◆ Data excerpts
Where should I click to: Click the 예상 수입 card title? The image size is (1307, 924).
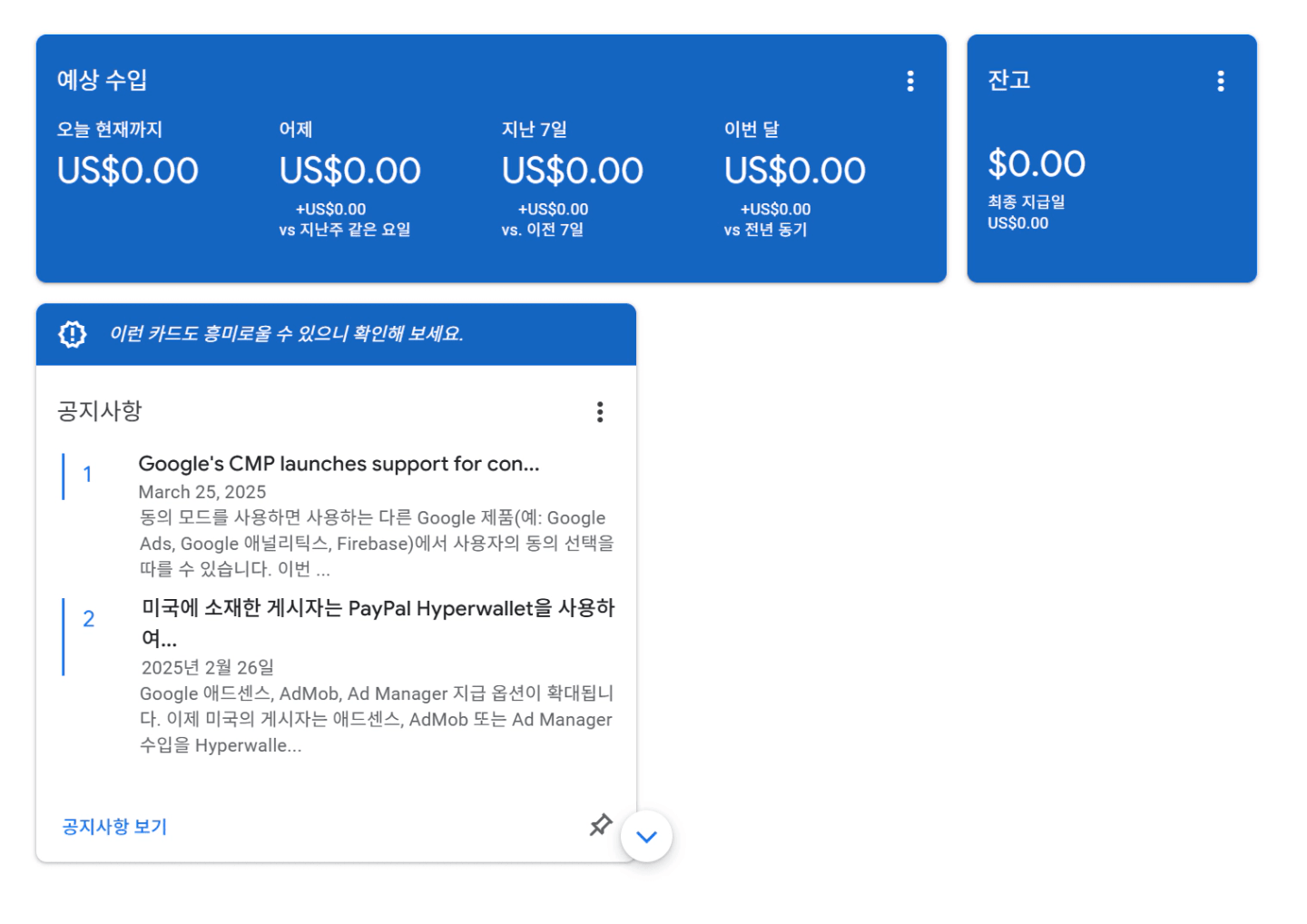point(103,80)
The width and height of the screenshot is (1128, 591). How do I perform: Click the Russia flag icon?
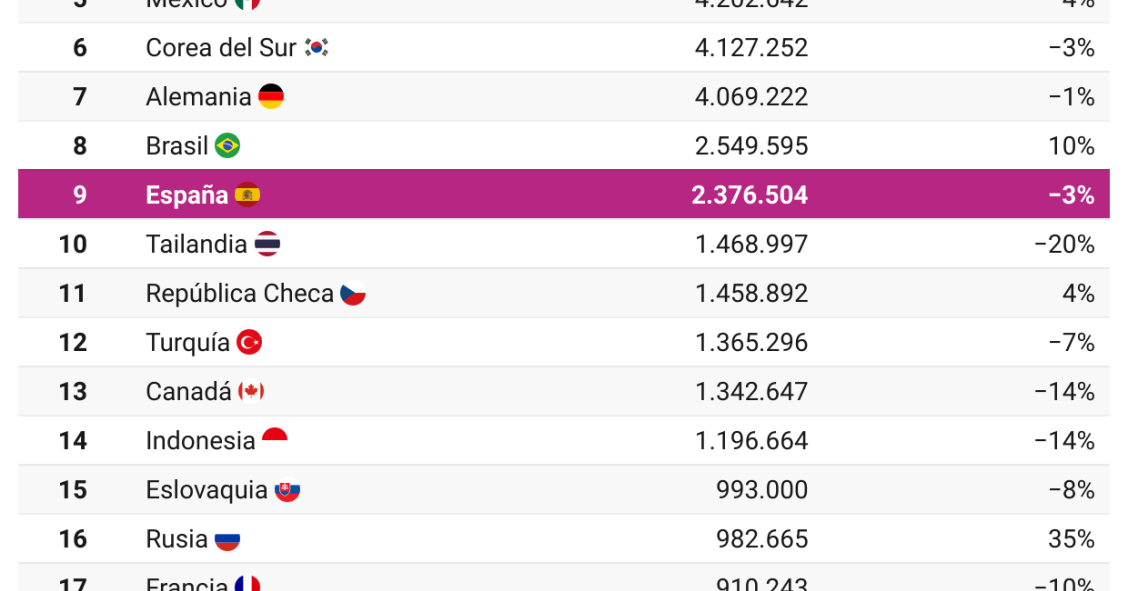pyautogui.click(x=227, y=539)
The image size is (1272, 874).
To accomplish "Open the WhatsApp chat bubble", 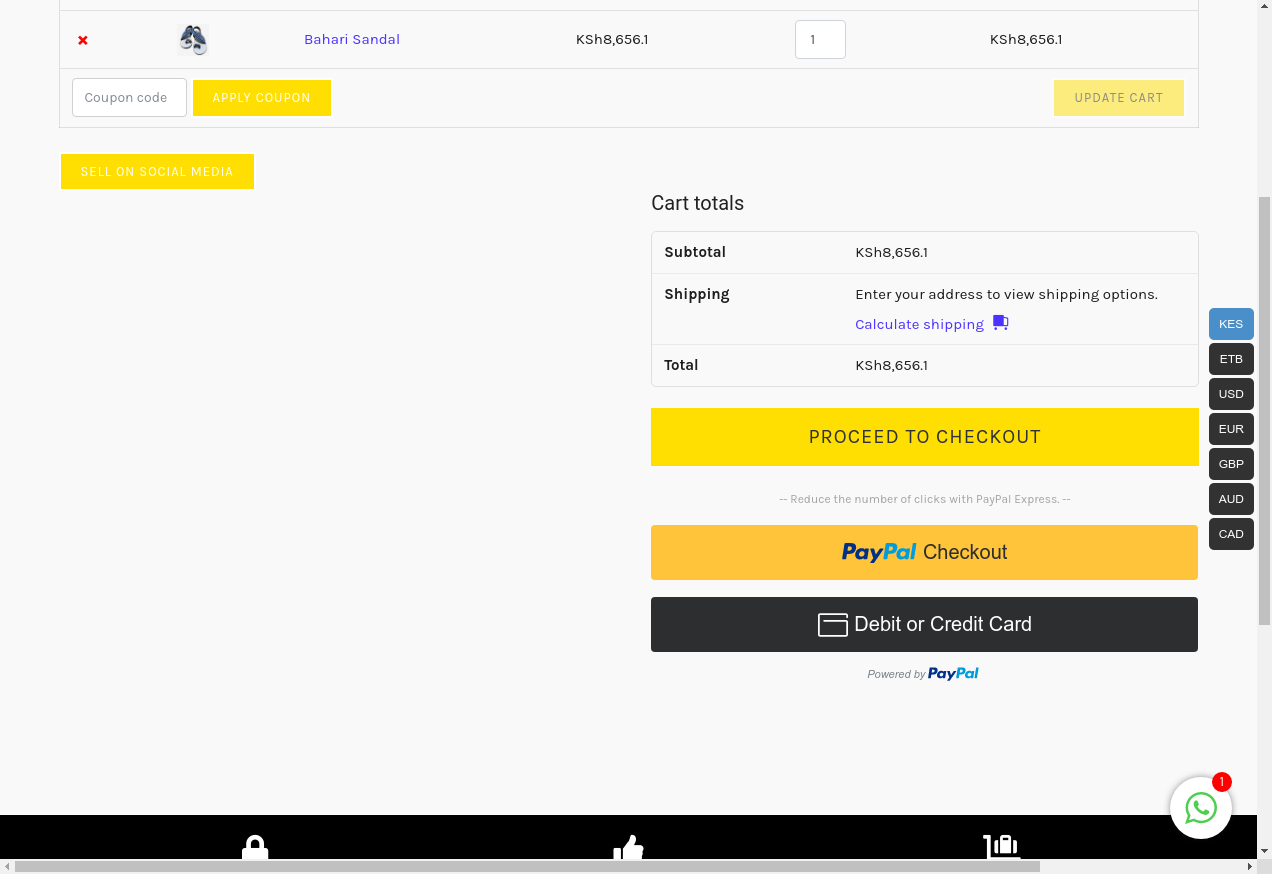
...
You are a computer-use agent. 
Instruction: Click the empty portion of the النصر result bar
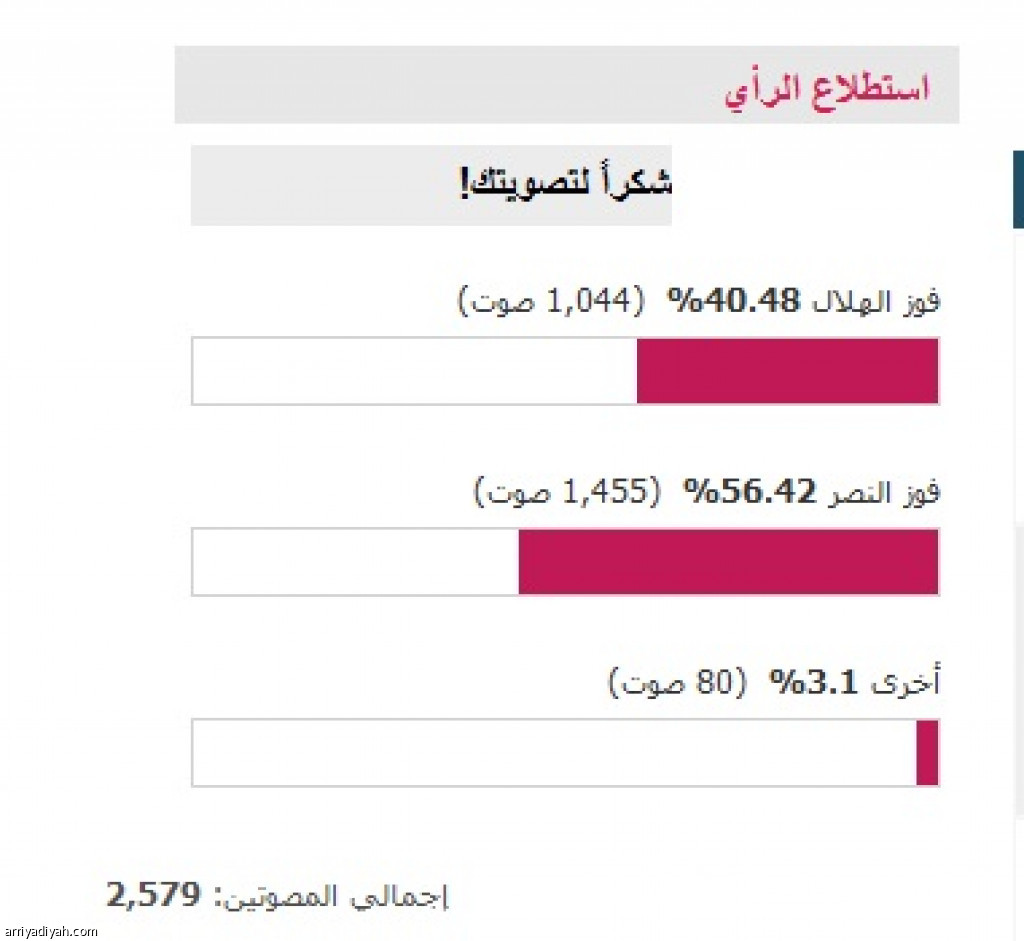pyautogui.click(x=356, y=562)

◆ Assignment
Everything from the line with "The image size is (1272, 874)." down to the line with "the WhatsApp chat" in the data above should be copied exactly, with both end lines kept and the pictures left out.

◆ Exercise answer
The image size is (1272, 874).
To accomplish "Open the WhatsApp chat bubble", 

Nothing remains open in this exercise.